# Wie finden Sie PC Spiele-Sammlungen?



## Administrator (15. Februar 2006)

Jetzt ist Ihre Meinung gefragt: Hier können Sie Ihren Kommentar zum Quickpoll veröffentlichen und mit  anderen Lesern darüber diskutieren.


----------



## JACKtheRIPP0R (15. Februar 2006)

[x] Es kommt auf den Preis und die Auswahl an.

zB Gold Games 8 hat mich v. a. mit Splinter Cell 1, XIII, Rainbow Six: Raven Shield und PoP: SoT überzeugt. Und das für 20 €.   

Ansonsten kauf ich weniger Spielesammlungen.

mfg JtR


----------



## Nali_WarCow (15. Februar 2006)

Sicherlich ist eine fut ausgesuchte Sammlung ne feine Sache. Doch dann nur ein oder zwei billig aussehende DVDs zu haben, ist nicht so schön. Größeres Problem ist jedoch, daß die Games sich dann teilweise nicht patchen lassen oder nicht mit Mods und CO laufen. Wenn es dann extra Updates wie z.B. Gold Games bedarf, dann ist das nicht so schön. Lieber ne LodBudget Version, die in einer ordentlichen Verpackung steckt. Nur leider sehen die Billigversionen auch so von außen aus.


----------



## Phade (15. März 2006)

> Wie finden Sie PC Spiele-Sammlungen?
> [x] *Ja*, ich sammle alles!




 

[x] kommt auf Preis und Auswahl an. Wobei die letzte Spielesammlung, die ich gekauft habe, bestimmt schon 4-5 Jahre alt ist.


----------



## eX2tremiousU (15. März 2006)

Diese Sammlungen finde ich nicht so super. Diese "Ramschboxen" mit lose rumfliegenden Datenträgern, nicht vorhandenen Anleitungen und dem Charme einer PCG-Vollversion zieren weder mein Regal, noch macht es mich stolz die einzelnen Spiele so erworben zu haben. Ich gehe da lieber auf die Jagd nach den normalen Verpackungen. Einige Händler bieten manchmal sogar noch die Spiele in den original Boxen an, statt in diesen lieblosen Budget-Hüllen diverser "eXclusiv"-Neuauflagen. Löblich sind einige Games in der Pyramide. Die kommen neuerdings in schicken Pappboxen daher. Letztens ist mir Max Payne 2 aufgefallen. Großer Karton mit schickem Cover. Hier könnte man direkt nochmal schwach werden. *g*
GTA3 sah auch schnieke aus, allerdings weiß ich nicht, ob da auch Anleitungen enthalten sind.
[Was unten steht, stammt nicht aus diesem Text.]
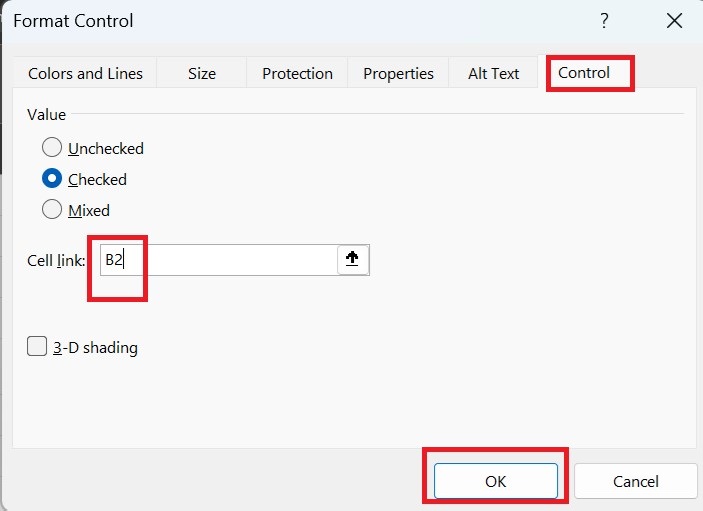Open the Colors and Lines tab
This screenshot has height=511, width=703.
tap(85, 73)
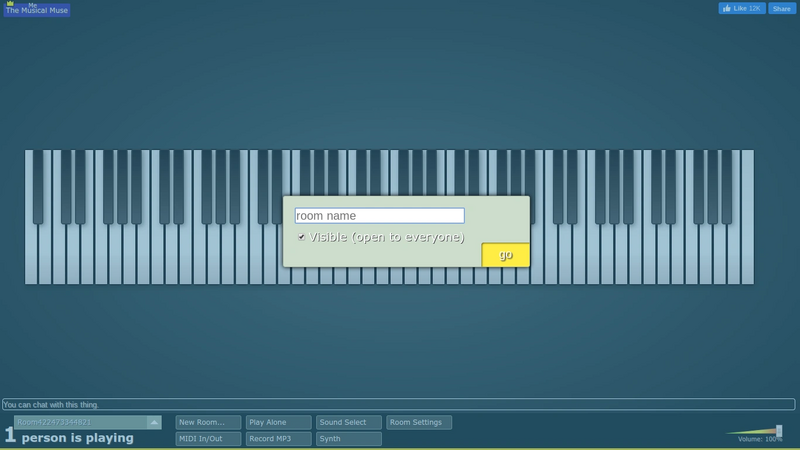The height and width of the screenshot is (450, 800).
Task: Click the Facebook Like thumbs-up icon
Action: pos(727,8)
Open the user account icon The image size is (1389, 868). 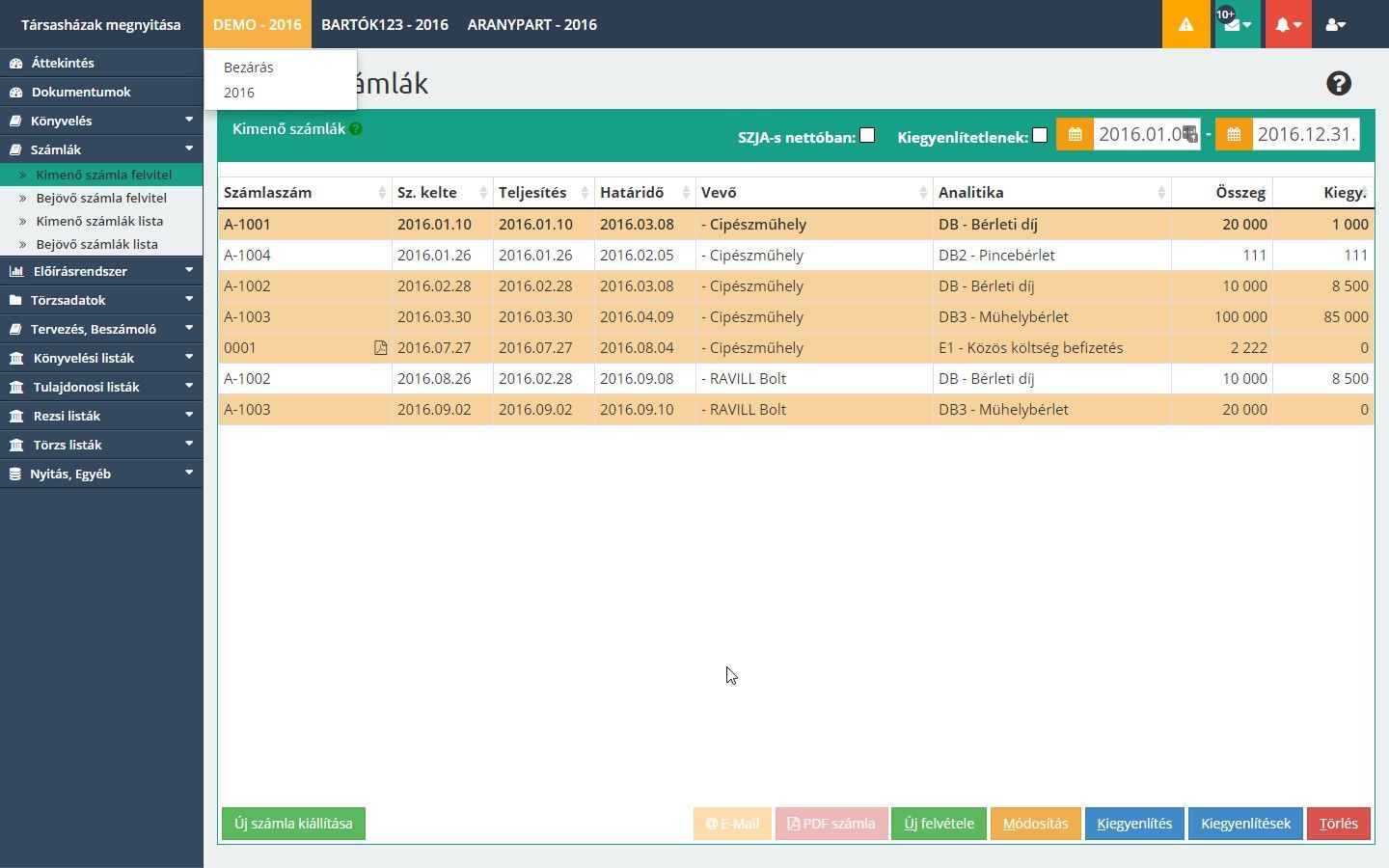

Da ich meistens schon 40 - 60% der Games aus einer PC Spielesammlung habe, lohnt es sich für mich nicht diese Dinger zu kaufen. Wie gesagt, da gehe ich lieber nochmal auf tapfere Jagd um die fehlenden Schmuckstücke zu erwerben.

Die einzige Spielesammlung wo ich damals wirklich schwachgeworden bin, und auch gekauft habe, war "Star Trek: Federation Compilation". Enthalten war: "Starfleet Academy" + Add-On "Checkovs Lost Missions", "Star Trek Generations", "Star Trek 25th Anniversary" und "Star Trek: A Final Unity". Hat sich damals so richtig gelohnt für 30 Deutsche Mark ein Stück "Vergangenheit" zu kaufen. Zumal ich die Games bis zur Ermüdung gezockt habe, und "Starfleet Academy" im Bezug auf Atmosphäre und Missionen immernoch ein super Game ist.   

Regards, eX!


----------